Types of Orthopedic Elbow Surgery
Your elbow plays an important role in your daily life. You use it every time you pick up an object, scratch your head, throw a ball or shake hands at a meeting. If one of the elbows is injured or affected by a chronic condition, it can be difficult to complete these kinds of daily tasks.
Some forms of elbow pain can be treated with methods like physical therapy or medication. However, if these methods don’t work or if the pain is too severe, you may need elbow surgery.
Frequently performed types of elbow surgeryOrthopedic surgeons have several ways of treating elbow pain. Some of the most frequently performed surgeries of the elbow include:
- Arthroscopy — Arthroscopy is a minimally invasive form of orthopedic surgery that is performed on many joints in the body. The benefit of arthroscopy is it allows surgeons to see the operation with a camera attached to a small flexible tube. This means the surgeon can make tiny incisions and use small surgical instruments. Arthroscopy can be used for many different conditions like repairing tendon damage, removing bone fragments and loosening the joint capsule.

Directions for this task:
Can you summarize the elbow surgery text in two sentences? The records are separate from the elbow surgery text.

Recorded data:
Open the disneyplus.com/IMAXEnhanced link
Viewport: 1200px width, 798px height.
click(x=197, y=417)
* * *
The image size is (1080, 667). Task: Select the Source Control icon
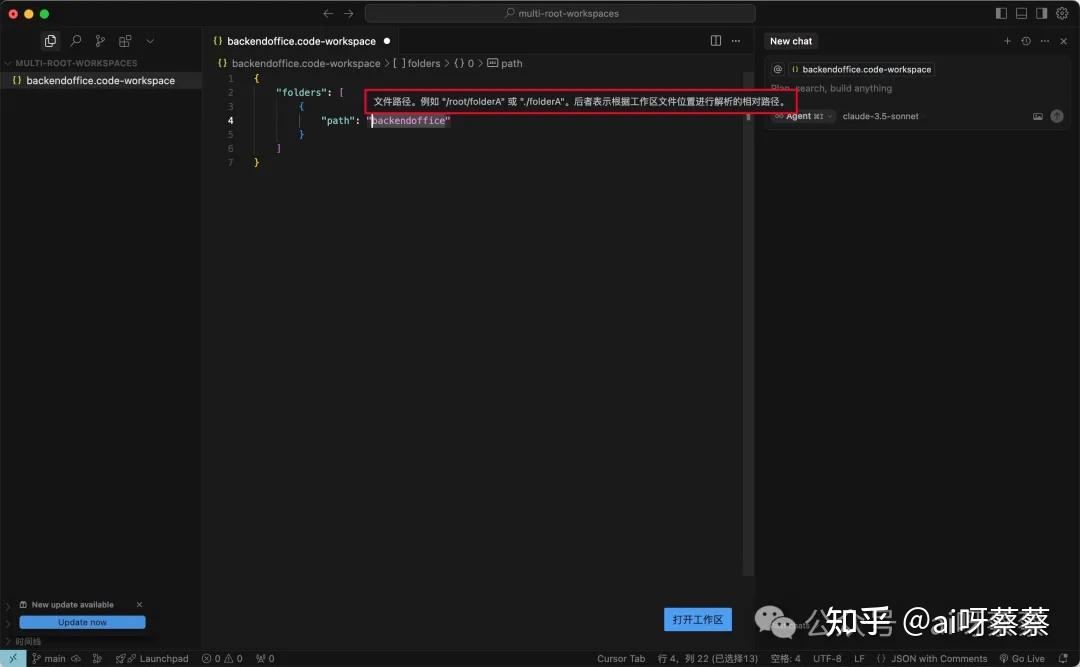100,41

Answer to the problem:
An injured or chronically affected elbow can make daily tasks difficult, and while some elbow pain can be treated with physical therapy or medication, surgery may be needed if those methods don't work or the pain is too severe. One frequently performed elbow surgery is arthroscopy, a minimally invasive procedure that uses a camera on a small flexible tube so surgeons can work through tiny incisions to repair tendon damage, remove bone fragments or loosen the joint capsule.